• _WHAT THE TASK REQUIRES_
Whenever a line in the records below holds the string "agent", copy it out.

• _Dataset excerpts_

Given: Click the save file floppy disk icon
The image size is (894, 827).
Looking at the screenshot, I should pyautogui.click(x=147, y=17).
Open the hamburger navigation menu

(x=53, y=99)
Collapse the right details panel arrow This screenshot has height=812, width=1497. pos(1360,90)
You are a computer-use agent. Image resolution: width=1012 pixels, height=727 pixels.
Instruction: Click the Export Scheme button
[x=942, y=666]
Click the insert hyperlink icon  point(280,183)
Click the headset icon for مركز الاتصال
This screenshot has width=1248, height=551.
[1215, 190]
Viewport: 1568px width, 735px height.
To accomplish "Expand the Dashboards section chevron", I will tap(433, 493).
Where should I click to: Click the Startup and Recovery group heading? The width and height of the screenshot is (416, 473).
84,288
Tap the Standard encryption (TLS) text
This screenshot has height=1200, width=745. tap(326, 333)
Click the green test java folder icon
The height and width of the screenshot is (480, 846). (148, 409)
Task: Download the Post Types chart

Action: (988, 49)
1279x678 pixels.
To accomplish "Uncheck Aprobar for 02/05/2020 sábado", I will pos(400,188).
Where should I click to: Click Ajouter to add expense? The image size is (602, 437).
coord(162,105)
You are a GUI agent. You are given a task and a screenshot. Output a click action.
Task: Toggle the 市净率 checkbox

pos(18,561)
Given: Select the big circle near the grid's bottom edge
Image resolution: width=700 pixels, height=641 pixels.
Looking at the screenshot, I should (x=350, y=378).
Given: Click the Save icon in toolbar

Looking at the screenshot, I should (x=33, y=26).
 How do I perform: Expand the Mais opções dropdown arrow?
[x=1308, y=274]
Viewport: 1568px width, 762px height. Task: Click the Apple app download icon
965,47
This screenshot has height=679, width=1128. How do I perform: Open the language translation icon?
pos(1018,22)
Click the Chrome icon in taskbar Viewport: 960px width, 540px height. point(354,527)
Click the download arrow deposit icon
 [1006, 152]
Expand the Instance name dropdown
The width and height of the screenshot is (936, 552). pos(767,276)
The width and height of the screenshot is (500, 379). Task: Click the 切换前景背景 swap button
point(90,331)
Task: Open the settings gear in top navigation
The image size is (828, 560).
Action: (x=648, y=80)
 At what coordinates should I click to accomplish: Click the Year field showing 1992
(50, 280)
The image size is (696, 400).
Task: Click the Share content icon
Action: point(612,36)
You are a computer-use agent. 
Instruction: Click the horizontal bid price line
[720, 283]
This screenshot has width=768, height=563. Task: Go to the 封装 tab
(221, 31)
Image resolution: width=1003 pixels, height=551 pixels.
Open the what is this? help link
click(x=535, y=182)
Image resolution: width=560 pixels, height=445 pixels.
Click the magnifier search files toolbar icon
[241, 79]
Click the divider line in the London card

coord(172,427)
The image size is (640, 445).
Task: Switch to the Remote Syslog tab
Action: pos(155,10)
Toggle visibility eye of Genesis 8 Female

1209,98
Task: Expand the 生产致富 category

• _ANSWER TO THIS EXERCISE_
You are a computer-use agent. Image resolution: width=1012 pixels, height=727 pixels.
You are a GUI agent. You are given a task and a screenshot. Output a click action.
You are a computer-use agent. 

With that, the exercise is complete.